As we enter the kitchen, Fergus is gingerly dabbing carrot and wholewheat pasta from around Ella’s mouth as if it is radioactive material.

‘She’s not very keen on lumps,’ I tell Clare, ‘but I’m not too worried because for about three months she wasn’t very keen on food, so it’s progress at least.’

Clare smiles shyly at Fergus.

‘Hi,’ she says like a schoolgirl, making me feel the seven years older than her that I am.

‘Sorry, Clare, how rude. Fergus, Clare. Clare, Fergus.’

Fergus reaches out a hand to her and drops a kiss on her cheek. He’s the sort of man to kiss anyone in passing, but Clare’s cheeks grow rosy and she lowers her eyes as she composes herself.

‘Um, this is Ted. He looks like a right terror, but he’s not so bad. Oh, who am I kidding, he’s terrible, he was born with all that hair so I haven’t been able to tell if he’s got 666 tattooed behind one ear or not!’ She laughs but Fergus looks uneasy. ‘He’s had his tea and he had a poo this afternoon, so hopefully you shouldn’t have to worry about that.’

I can see from the look on Fergus’s face that the thought hadn’t even occurred to him until that moment.

Clare continues, ‘He’s not slept all day so he should go down to sleep and hopefully stay that way, but I must warn you that he has the superhuman ability to go for twenty-four hours without sleep if he thinks there’s something more interesting to do, and he’s not really used to men, so you might qualify.’ By the time she’s finished her speech, all her schoolgirl bashfulness has gone and instead she’s the smart and sassy single mum that I have begun to know and like. In that one moment, though, I can see exactly how Clare was led up the alley by Jamie – she’s just like I used to be. The kind of person whose years of toughly constructed defences can be swept away by some pretty eyes and the promise of some longed-for romance.

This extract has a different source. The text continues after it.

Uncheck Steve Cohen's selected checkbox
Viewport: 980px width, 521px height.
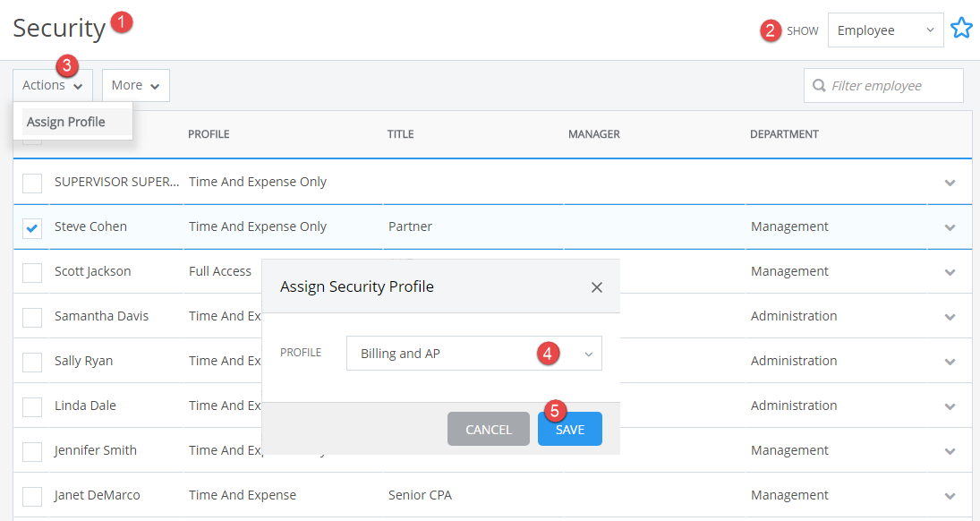31,227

She hands Ted over to Fergus, who smiles at him matily and ruffles his blond curls.

‘All right there, mate? We’ll be all right, won’t we, eh? Blokes together, we can watch the footy.’ Ted pokes Fergus’s chin curiously but generally seems quite happy. Meanwhile a highchair-bound Ella bangs her still full bowl jealously against the table, sending orange lumpy mush everywhere. Just as I reach for a cloth the doorbell chimes.

‘Ah, that’ll be Mr Crawley. I’d better go.’ A brief look of panic passes over Fergus’s face.

‘You will be all right, won’t you?’ I say anxiously. ‘Because if you think it’s too much, then I won’t go …’

‘I’ll be fine.’ Fergus puts Ted down in a patch of mush. ‘Oh. Bugger.’

‘He’s got his jammys in his bag,’ Clare says helpfully. The doorbell chimes again. Fergus reaches across the mayhem and kisses me.

‘Just go! I’ll be fine, I promise!’

I gingerly kiss my sticky baby and we head out into the refreshingly cool air of the night.

The moment we close the door Clare grabs my arms a little too tightly.

‘He’s fucking gorgeous, you lucky cow!’ she giggles. ‘You are married to a fucking gorgeous man. You have a fucking gorgeous gardener. You bastard, how did you do it?’ I smile and try to look modest, but the combination of her appreciation of my husband and his determination to manage with those babies has started a small warm glow in my tummy. Maybe when I get back home tonight my libido will have taken up residence again.

‘Yeah, well, I was five years older than you are now when I met him, so don’t write yourself off yet, okay?’

Clare smiles but seems a bit downhearted. ‘He wasn’t there then, Gareth? I thought it’d be too late for him to be hanging about, but I did my make-up and everything. I feel a bit stupid now.’

Mr Crawley opens the rear passenger door to his four-wheel drive as if he is our chauffeur.

‘Ladies, your carriage awaits. Ready for an evening of music, song and Mrs Ponsenby’s wailing, I hope?’ he enquires pleasantly.

‘Yes!’ we chorus with a giggle.

‘Good, I’m going to put on some opera and warm up the old tonsils a bit. I hope you don’t mind.’

‘Not a bit,’ I say, and as Mr Crawley begins to join in with an Italian opera in a home counties accent I lean closer to Clare. ‘You’re not stupid,’ I whisper as I slide next to her. ‘Anyway, he mentioned you today, specifically, without any prompting, I might add.’

Clare twists in her seat and stares at me. ‘Never! Did he? What did he say?’

I catch the reflected light from her shining eyes and wonder if my little white lie was entirely wise.

‘He said he thought you had lovely eyes,’ my mouth says before my brain kicks in.

Clare deflates a little. ‘Oh, that’s what everyone says to fat people. Lovely eyes, nice hair, ’cos it’s the only part of your body that can’t put on weight.’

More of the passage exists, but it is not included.